NEW YORK – With genetic data for individuals from multiple ancestral backgrounds, an international team has narrowed in on eight previously unappreciated genetic loci linked to coronary artery calcification (CAC), an early step on the way to the narrowed, atherosclerotic arteries implicated in coronary artery disease (CAD).
"Subclinical coronary atherosclerosis is associated with an increased risk of developing future clinical CAD in males and females and across populations, which is independent of traditional risk factors," co-first and co-corresponding author Maryam Kavousi, an epidemiologist with Erasmus Medical Center in Rotterdam, Netherlands, and her colleagues wrote in Nature Genetics last Thursday.
For their study, the researchers brought together data spanning directly genotyped or imputed genetic variants for nearly 35,800 individuals, including 26,909 participants of European ancestry and 8,867 participants with African ancestry. The individuals were enrolled through 16 prior studies, they noted, and had available CAC data determined by computed tomography, or CT, and X-ray imaging.
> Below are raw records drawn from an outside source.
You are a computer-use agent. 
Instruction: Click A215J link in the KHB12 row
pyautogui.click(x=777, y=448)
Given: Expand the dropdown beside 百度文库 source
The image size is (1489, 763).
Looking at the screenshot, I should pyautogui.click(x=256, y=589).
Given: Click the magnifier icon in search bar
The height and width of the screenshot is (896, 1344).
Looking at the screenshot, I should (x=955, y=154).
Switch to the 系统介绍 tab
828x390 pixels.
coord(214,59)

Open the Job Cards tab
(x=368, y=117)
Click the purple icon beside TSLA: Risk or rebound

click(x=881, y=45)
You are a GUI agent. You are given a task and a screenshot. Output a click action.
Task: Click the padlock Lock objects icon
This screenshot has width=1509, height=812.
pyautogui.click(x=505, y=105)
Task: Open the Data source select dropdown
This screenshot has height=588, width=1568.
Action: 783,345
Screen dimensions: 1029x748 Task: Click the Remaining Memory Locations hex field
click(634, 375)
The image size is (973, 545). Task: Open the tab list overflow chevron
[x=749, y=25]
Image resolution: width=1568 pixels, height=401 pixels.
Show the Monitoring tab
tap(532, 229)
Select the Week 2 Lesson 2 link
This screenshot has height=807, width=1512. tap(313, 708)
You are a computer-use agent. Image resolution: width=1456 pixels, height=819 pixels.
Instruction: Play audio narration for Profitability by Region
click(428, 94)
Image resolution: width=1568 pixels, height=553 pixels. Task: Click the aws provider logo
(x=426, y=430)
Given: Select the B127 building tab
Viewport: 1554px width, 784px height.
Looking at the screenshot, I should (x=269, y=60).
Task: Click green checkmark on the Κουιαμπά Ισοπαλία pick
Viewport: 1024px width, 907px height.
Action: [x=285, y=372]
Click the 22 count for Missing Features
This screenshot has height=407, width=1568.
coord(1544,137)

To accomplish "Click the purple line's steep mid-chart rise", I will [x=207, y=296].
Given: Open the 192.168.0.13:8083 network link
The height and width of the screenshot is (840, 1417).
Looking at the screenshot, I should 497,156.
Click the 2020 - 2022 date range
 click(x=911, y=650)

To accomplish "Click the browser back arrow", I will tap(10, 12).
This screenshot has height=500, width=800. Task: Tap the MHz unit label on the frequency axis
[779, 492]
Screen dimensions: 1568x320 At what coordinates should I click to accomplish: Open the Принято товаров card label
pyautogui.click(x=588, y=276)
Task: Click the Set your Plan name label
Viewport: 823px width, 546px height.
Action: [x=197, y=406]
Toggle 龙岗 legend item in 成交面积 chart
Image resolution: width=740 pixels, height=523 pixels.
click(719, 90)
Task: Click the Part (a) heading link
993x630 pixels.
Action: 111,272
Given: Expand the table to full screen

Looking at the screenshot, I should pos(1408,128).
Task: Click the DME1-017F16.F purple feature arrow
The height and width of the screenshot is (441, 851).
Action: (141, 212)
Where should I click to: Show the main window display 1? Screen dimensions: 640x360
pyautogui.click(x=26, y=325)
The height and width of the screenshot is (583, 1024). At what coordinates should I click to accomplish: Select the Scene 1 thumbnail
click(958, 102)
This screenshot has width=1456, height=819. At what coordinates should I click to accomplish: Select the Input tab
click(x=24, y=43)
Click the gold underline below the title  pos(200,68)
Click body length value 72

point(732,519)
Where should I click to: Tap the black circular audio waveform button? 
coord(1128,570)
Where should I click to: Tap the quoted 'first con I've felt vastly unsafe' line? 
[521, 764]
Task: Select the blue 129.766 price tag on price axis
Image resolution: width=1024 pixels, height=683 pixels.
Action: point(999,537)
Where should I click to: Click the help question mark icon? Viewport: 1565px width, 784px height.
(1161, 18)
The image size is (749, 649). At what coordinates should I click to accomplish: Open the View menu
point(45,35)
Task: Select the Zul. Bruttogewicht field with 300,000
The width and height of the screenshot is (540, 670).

"While our previous study from over a decade ago identified a handful of genes, it was clear that larger studies would be necessary to extend our knowledge of the pathways underlying coronary calcification," Kavousi said in a statement. "This will also improve our understanding of currently available risk assessment tools for patients at risk for coronary artery disease."
When the team compared genetic features that tended to turn up in individuals with or without CAC within or across the ancestry groups and in sex-stratified analyses, it found 16 CAC-associated genetic variants falling at 11 sites in the genome. That set encompassed eight risk loci not associated with the condition in the past.
With the help of statistical analyses, expression quantitative trait locus-based fine-mapping, epigenomic annotation, and a FUMA functional annotation tool described in a Nature Communications study in 2017, meanwhile, the researchers highlighted a set of candidate causal genes spanning pathways related to hormone metabolism, bone mineralization, and the breakdown of phosphate. They further characterized four of those genes with small interfering RNA-based gene knockdown experiments in human coronary artery smooth muscle cells.
"Several new loci harbor candidate causal genes supported by multiple lines of functional evidence and are regulators of smooth muscle cell-mediated calcification ex vivo and in vitro," the researchers reported, noting that their broader results "help refine the genetic architecture of CAC and extend our understanding of the biological and potential druggable pathways underlying CAC."
The team also used available drug-gene interaction and drug target data to explore potential "druggability" for genes at 11 CAC-related loci, flagging genes expected to respond to a wide variety of treatments or compounds ranging from ascorbic acid to the cyclin-dependent kinase 4/6 inhibitor palbociclib (Pfizer's Ibrance).
"Notably, many of these genes encode proteins identified as predicted targets of approved drugs or investigational compounds," the authors wrote.
Nevertheless, they emphasized that additional research will be needed to focus in on other causal genes at loci found in the current CAC GWAS. They also noted that still other potential coronary calcification contributors could turn up in genetic and functional studies down the road.
"Future studies should elucidate the molecular mechanisms of these genes in the cells of the arterial wall, evaluate their function in preclinical animal models of atherosclerosis, and focus on creating a saturated map of common and rare variants influencing CAC through the inclusion of diverse ancestries," the authors explained.